Yay! This is truly terrific, but please don't use this example code in an actual cryptography system. RSA has lots of subtle (and some not so subtle) complications that we ignored to keep this example short.
Another fun activity to try with BigInt
s is to generate the digits of π.
Let's try implementing Jeremy Gibbon's spigot algorithm.
This is a rather slow algorithm as π-generators go, but it makes up for it with its grooviness
factor: it's remarkably short, it only uses (big) integer arithmetic, and every iteration
produces a single new digit in the base-10 representation of π. This naturally leads to an
implementation as an infinite GeneratorType
:
func digitsOfPi() -> AnyGenerator<Int> {
var q: BigUInt = 1
var r: BigUInt = 180
var t: BigUInt = 60
var i: UInt64 = 2 // Does not overflow until digit #826_566_842
return AnyIterator {
let u: UInt64 = 3 * (3 * i + 1) * (3 * i + 2)

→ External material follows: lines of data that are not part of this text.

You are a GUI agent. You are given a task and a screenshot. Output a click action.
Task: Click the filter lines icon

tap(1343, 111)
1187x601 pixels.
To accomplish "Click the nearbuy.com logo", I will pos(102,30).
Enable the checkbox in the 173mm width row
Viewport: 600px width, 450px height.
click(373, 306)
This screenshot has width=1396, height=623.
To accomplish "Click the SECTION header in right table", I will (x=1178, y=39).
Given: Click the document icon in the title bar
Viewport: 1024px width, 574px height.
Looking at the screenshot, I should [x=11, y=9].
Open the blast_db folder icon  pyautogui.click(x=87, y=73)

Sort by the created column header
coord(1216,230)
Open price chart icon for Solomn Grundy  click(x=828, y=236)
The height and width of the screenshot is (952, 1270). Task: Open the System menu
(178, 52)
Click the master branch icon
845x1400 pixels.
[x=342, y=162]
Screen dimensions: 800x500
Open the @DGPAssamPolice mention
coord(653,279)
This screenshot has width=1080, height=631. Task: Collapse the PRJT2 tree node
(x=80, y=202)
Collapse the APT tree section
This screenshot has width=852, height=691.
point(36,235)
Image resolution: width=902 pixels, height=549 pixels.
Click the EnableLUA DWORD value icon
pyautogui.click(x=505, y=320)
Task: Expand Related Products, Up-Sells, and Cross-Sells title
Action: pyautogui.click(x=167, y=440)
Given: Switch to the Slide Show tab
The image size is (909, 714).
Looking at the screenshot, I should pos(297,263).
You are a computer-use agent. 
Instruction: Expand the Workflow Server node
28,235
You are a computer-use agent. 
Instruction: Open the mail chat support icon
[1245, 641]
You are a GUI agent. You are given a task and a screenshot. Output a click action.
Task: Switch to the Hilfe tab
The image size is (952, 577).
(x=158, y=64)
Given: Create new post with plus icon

let y = (q.multiplied(byDigit: 27 * i - 12) + 5 * r) / (5 * t)
(q, r, t) = (
10 * q.multiplied(byDigit: i * (2 * i - 1)),
10 * (q.multiplied(byDigit: 5 * i - 2) + r - y * t).multiplied(byDigit: u),
t.multiplied(byDigit: u))
i += 1
return Int(y[0])
}
}
Well, that was surprisingly easy. But does it work? Of course it does!
var digits = "π ≈ "
var count = 0
for digit in digitsOfPi() {
assert(digit < 10)
digits += String(digit)
count += 1
if count == 1 { digits += "." }
if count == 1000 { break }
}
digits
==> π ≈ 3.14159265358979323846264338327950288419716939937510582097494459230781640628
62089986280348253421170679821480865132823066470938446095505822317253594081284811
17450284102701938521105559644622948954930381964428810975665933446128475648233786
78316527120190914564856692346034861045432664821339360726024914127372458700660631
55881748815209209628292540917153643678925903600113305305488204665213841469519415
11609433057270365759591953092186117381932611793105118548074462379962749567351885
75272489122793818301194912983367336244065664308602139494639522473719070217986094
37027705392171762931767523846748184676694051320005681271452635608277857713427577
89609173637178721468440901224953430146549585371050792279689258923542019956112129
02196086403441815981362977477130996051870721134999999837297804995105973173281609
63185950244594553469083026425223082533446850352619311881710100031378387528865875
33208381420617177669147303598253490428755468731159562863882353787593751957781857
780532171226806613001927876611195909216420198
Now go and have some fun with big integers on your own!